There is also evidence that vitamin D receptors, which are activated by 1alpha,25-dihydroxyvitamin D3 [1,25(OH)2D3] and modulate gene expression, are also involved in the pathology of PD:
1alpha,25-dihydroxyvitamin D3 [1,25(OH)2D3], which is the biologically active form of vitamin D, has anti-inflammatory effects and can prevent experimental Parkinson’s disease (PD). 1,25(OH)2D3 exerts most of its actions only after it binds to its specific nuclear receptors. Eighty-five Korean patients with PD and 231 unrelated healthy individuals were evaluated to determine if vitamin D receptor gene (VDRG) BsmI polymorphisms were markers for the susceptibility to PD in Korean patients. Each polymorphism was detected using polymerase chain reaction (PCR)-based restriction analysis. In addition, the relationship between the BsmI polymorphisms and the clinical manifestations of PD was evaluated. Overexpression of the b allele (91.2 vs. 85.7%; p=0.069) and homozygote bb (84.7 vs. 72.7%; p=0.043) was found in the PD patients compared with the controls8

Page last edited: 03 May 2011

References

  1. Newmark, H. L. Newmark, J. Vitamin D and Parkinson’s disease–a hypothesis. Mov Disord. 2007 Mar 15; 22 (4): 461-8.

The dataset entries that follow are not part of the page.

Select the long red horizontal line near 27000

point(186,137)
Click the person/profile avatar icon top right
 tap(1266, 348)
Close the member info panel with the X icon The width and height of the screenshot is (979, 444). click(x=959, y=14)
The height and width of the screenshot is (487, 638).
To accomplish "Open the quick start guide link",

  2. Eyles DW, Smith S, Kinobe R, Hewison M, McGrath JJ. Distribution of the vitamin D receptor and 1 alpha-hydroxylase in human brain. J Chem Neuroanat. 2005 Jan; 29 (1): 21-30.

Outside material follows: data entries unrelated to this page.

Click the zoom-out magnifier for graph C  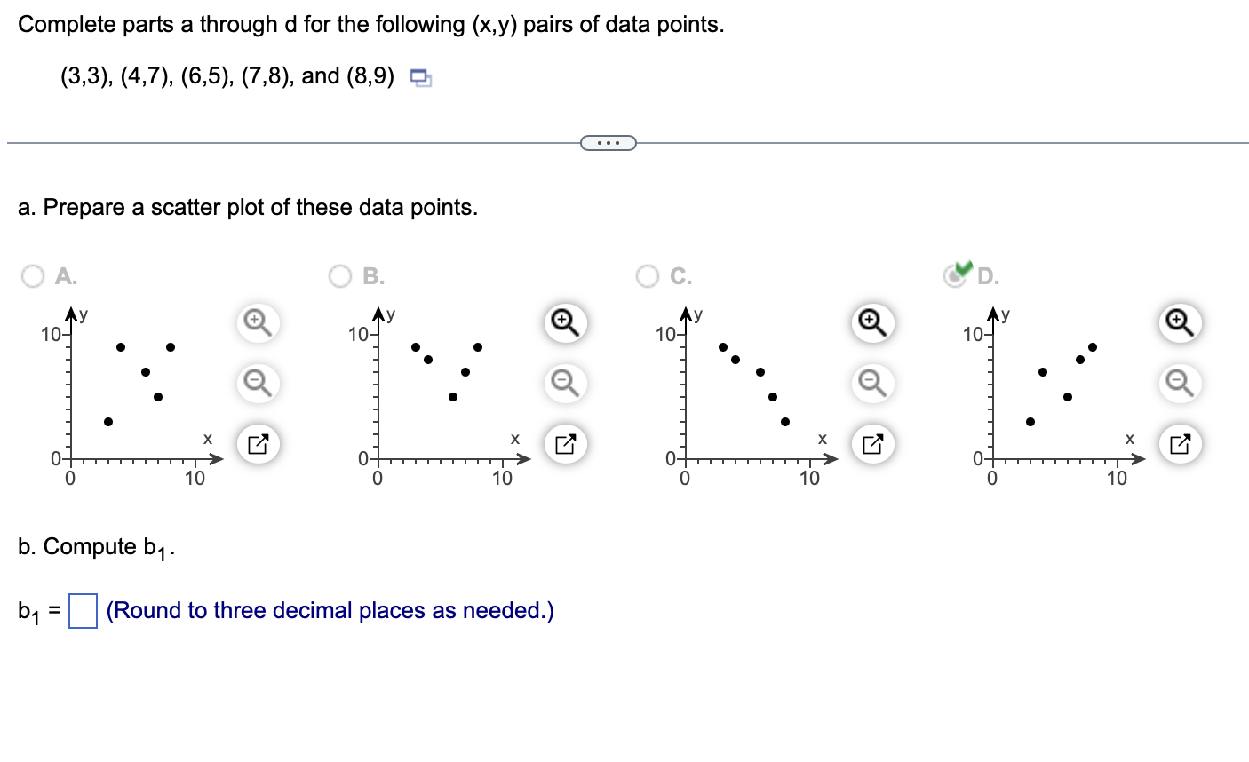click(871, 384)
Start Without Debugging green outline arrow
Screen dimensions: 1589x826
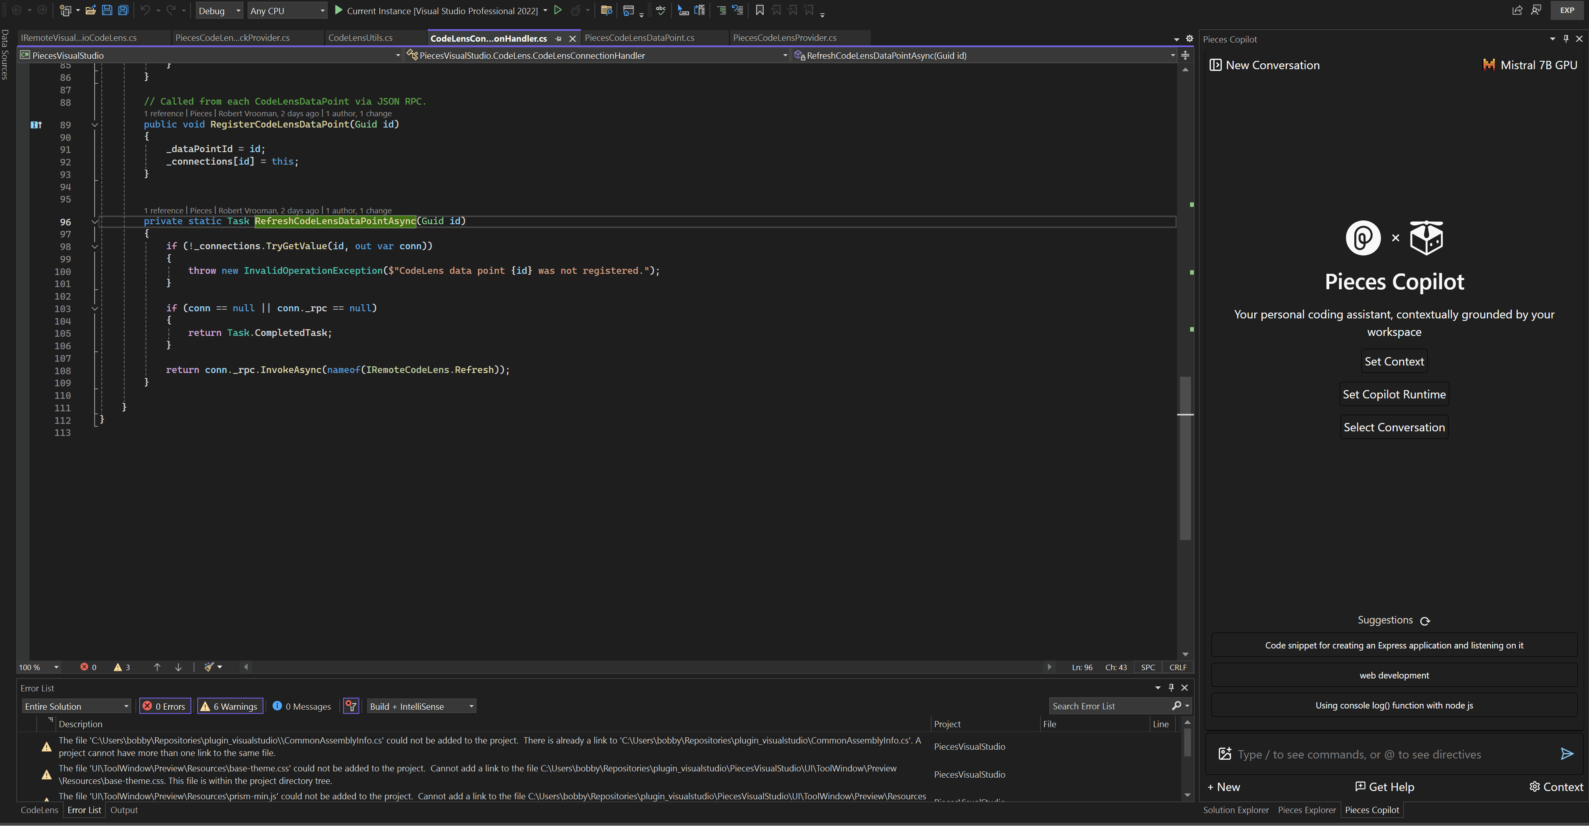click(x=558, y=10)
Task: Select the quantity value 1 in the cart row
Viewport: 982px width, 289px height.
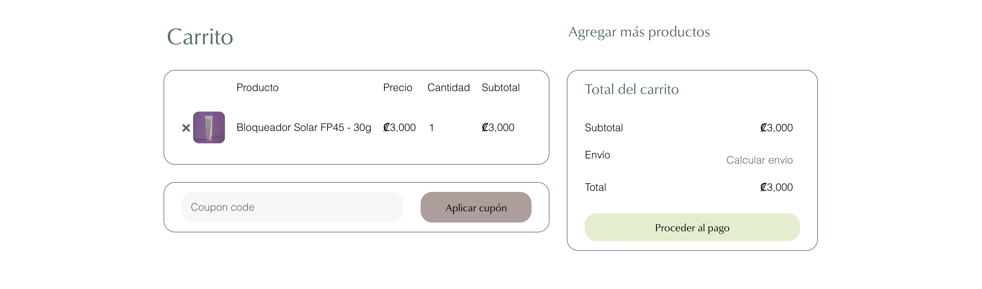Action: pos(432,128)
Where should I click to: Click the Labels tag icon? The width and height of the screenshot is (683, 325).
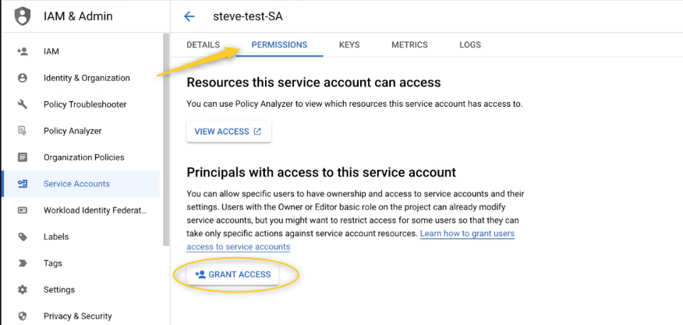(23, 237)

  3. Smith, M. P. Fletcher-Turner, A. Yurek, D. M. Cass, W. A. Calcitriol protection against dopamine loss induced by intracerebroventricular administration of 6-hydroxydopamine. Neurochem Res. 2006 Apr; 31 (4): 533-9.
  4. Wang, J. Y. Wu, J. N. Cherng, T. L. Hoffer, B. J. Chen, H. H. Borlongan, C. V. Wang, Y. Vitamin D(3) attenuates 6-hydroxydopamine-induced neurotoxicity in rats. Brain Res. 2001 Jun 15; 904 (1): 67-75.
  5. Sanchez, B. Relova, J. L. Gallego, R. Ben-Batalla, I. Perez-Fernandez, R. 1,25-Dihydroxyvitamin D3 administration to 6-hydroxydopamine-lesioned rats increases glial cell line-derived neurotrophic factor and partially restores tyrosine hydroxylase expression in substantia nigra and striatum. J Neurosci Res. 2009 Feb 15; 87 (3): 723-32.
  6. Jomova, K. Vondrakova, D. Lawson, M. Valko, M. Metals, oxidative stress and neurodegenerative disorders. Mol Cell Biochem. 2010 Aug 22;
  7. Cekic, M. Cutler, S. M. Vanlandingham, J. W. Stein, D. G. Vitamin D deficiency reduces the benefits of progesterone treatment after brain injury in aged rats. Neurobiol Aging. 2009 May 29;
  8. Kim, J. S. Kim, Y. I. Song, C. Yoon, I. Park, J. W. Choi, Y. B. Kim, H. T. Lee, K. S. Association of vitamin D receptor gene polymorphism and Parkinson’s disease in Koreans. J Korean Med Sci. 2005 Jun; 20 (3): 495-8.